Membahas konstribusi keilmuan alumni luar negeri di Aceh dalam Acehnologi pada prinsipnya adalah berusaha untuk menyambungkan silaturahmi keilmuan antara mereka yang pernah belajar di luar negeri, baik di timur maupun di barat, agar lebih memahami ranah-ranah kehidupan rakyat Aceh secara lebih baik. Saat ini, era keterbukaan telah memberi angin baru bagi siapapun untuk menuntut ilmu dimana pun.
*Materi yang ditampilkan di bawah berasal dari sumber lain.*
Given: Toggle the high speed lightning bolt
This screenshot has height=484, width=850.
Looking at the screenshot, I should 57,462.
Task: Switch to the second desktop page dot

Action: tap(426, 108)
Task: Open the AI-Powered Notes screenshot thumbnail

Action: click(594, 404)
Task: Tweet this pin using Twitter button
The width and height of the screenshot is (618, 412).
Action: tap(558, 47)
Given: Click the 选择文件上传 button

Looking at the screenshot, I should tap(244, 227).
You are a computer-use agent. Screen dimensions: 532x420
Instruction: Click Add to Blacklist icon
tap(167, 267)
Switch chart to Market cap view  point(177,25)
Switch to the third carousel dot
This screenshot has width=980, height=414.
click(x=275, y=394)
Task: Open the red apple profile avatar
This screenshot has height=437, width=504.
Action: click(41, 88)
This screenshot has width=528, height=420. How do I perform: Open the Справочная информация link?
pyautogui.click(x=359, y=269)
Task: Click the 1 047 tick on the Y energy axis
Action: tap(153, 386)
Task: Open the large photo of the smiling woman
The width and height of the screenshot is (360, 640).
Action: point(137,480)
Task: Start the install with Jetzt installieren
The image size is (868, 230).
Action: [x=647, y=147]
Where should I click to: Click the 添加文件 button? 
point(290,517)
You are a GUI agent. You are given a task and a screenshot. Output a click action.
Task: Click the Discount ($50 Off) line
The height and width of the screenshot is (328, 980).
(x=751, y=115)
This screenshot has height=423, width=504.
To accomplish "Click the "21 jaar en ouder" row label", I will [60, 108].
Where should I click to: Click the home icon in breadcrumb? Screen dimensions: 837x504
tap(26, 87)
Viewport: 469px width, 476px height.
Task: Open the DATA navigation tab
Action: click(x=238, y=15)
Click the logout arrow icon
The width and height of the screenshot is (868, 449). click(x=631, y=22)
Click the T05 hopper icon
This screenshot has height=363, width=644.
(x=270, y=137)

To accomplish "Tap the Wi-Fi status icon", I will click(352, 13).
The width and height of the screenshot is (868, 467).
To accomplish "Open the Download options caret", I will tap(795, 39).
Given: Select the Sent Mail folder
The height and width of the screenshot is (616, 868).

Alumni pendidikan luar negeri memang sangat di minati oleh masyarakat Aceh, terutama timur tengah. Dalam tradisi masyaraka Aceh jika seseorang ingin berangkat keluar negeri tidak sedikit para orang tua akan melakukan syukuran akan keberangkatan anak-anak mereka. Syukuran ini selain sebagai simbol pemberitahuan kepada sanak saudara, juga berfungi sebagai upaya agar putra-putri tersebut selamat sampai tujuan dan bisa kembali lagi kedalam masyarakat. Karena itu, berangkat keluar negeri merupakan simbol yang amat bergengsi bagi masyarakat Aceh.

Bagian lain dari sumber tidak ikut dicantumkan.